Virgil Oldman porte bien son nom : respectable critique d’art d’un certain âge, au jugement sûr, il vit de sa passion déclarée pour l’art pictural, et de sa passion, plus secrète, pour son antre privée, cabinet de peinture où s’accumulent les portraits de femmes. C’est d’ailleurs sa seule relation avec le beau sexe, jusqu’au jour où une jeune héritière mystérieuse s’attache ses services pour estimer l’héritage laissé par ses parents. Virgil Oldman se rend bientôt compte que la jeune fille habite les pièces secrètes et les passages cachés de la demeure, refusant de sortir – suscitant chez lui une dangereuse fascination.
Ce qui est visible et ce qui ne l’est pas : voilà ce qui préoccupe Giuseppe Tornatore. Comme son protagoniste, il cherche à déchiffrer ce qui se trouve hors du cadre, tente de trouver la certitude figée d’un tableau dans le monde réel, qu’on ne peut pourtant pas si facilement encadrer. L’un comme l’autre devrait pourtant savoir que ce n’est pas si simple : dès le début du film, Oldman découvre un tableau, dissimulé sous des couches centenaires de moisissure – l’image dans le tableau a toujours quelque chose de dissimulé, un arrière-plan, un détail… Toujours de quoi donner corps aux obsessions autocentrées d’un passionné d’art.
Roman gothique
Ainsi, la demeure de la mystérieuse jeune fille recèle également ses petits secrets : chambres dissimulées, greniers oubliés, rouages d’une mécanique mystérieuse et fascinante disséminés un peu partout. Lorsqu’ils parviennent à lever les premiers voiles entourant le secret de la demeure, le personnage comme le réalisateur commencent à douter de la sincérité des humains mêmes, via une narration sur le fil du rasoir : est-on dans un traditionnel roman à mystère, ou s’inspire-t-on de la fantasmagorie romantique de Villiers de l’Isle-Adam dans L’Ève future ? Tornatore louvoie, cherchant moins à brouiller les pistes pour embrumer son récit, qu’à s’interroger sur la capacité du cinéma à aborder toutes les facettes du réel.
La demeure grisâtre de la jeune fille est une véritable antre fantastique : grinçante, dévorée par les stigmates du temps, elle est filmée par Tornatore dans la tradition de Poe, et est le lieu de moments de tension feutrés, remarquablement orchestrés. Véritable être avec ses secrets et ses malveillances, la maison s’oppose à l’appartement du protagoniste, impersonnel, protégé – il y a un grand danger pour lui à s’attacher à un autre lieu de vie que celui qui le représente profondément, si solitaire soit-il.

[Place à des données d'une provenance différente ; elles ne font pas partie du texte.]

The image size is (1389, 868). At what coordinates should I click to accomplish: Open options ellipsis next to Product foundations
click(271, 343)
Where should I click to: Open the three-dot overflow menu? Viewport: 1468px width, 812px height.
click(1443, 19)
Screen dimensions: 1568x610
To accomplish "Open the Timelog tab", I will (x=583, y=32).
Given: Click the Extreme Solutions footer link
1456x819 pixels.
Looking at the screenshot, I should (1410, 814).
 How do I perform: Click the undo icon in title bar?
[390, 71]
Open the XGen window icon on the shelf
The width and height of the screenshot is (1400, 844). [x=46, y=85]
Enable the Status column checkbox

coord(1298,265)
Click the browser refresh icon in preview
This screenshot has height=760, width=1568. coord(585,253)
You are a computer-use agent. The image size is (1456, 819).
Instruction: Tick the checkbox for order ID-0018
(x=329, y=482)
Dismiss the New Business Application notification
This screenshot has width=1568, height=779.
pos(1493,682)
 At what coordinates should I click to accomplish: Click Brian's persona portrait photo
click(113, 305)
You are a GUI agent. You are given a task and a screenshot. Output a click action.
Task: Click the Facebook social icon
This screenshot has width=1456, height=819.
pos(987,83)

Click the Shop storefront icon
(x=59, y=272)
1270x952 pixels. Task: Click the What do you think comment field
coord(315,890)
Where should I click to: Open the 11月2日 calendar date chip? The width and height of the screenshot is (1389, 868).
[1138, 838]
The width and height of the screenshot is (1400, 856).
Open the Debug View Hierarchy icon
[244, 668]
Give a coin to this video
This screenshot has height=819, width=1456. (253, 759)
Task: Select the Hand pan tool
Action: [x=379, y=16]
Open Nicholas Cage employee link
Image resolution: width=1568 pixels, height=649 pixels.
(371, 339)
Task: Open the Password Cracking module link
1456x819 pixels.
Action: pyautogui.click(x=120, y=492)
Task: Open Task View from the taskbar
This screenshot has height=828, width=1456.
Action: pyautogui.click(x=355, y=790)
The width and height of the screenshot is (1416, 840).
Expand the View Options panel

Poe encore, dans la présence de la machine : les mystérieux mécanismes qui vont obséder Oldman, certes, mais également la présence d’une machine sociale, humaine – une machination – dont les rouages sont, eux, bien plus finement cachés.
La mécanique du cœur
Plus proche de Laurent de Bartillat dans son thriller littéraire et pictural Ce que mes yeux ont vu que de Peter Greenaway, Giuseppe Tornatore n’est pas obsédé par la peinture et ses codes, comme le réalisateur de La Ronde de nuit. Son approche est plus volontiers celle d’un feuilletoniste, avec cependant un rythme et une esthétique singulièrement posés – à l’opposé, dirait-on, de l’hystérie délirante de Danny Boyle avec Trance, cousin de ce The Best Offer. En procédant avec circonspection, Giuseppe Tornatore construit un récit qui semble considérer comme profondément vulgaires les effets de manche du récit à surprise. Plus intéressant, lui semble son protagoniste, interprété avec délice par Geoffrey Rush, et ses mécanismes intimes. Fable amère sur l’espoir et l’idéal, The Best Offer fait preuve d’une retenue et d’une maturité appréciables.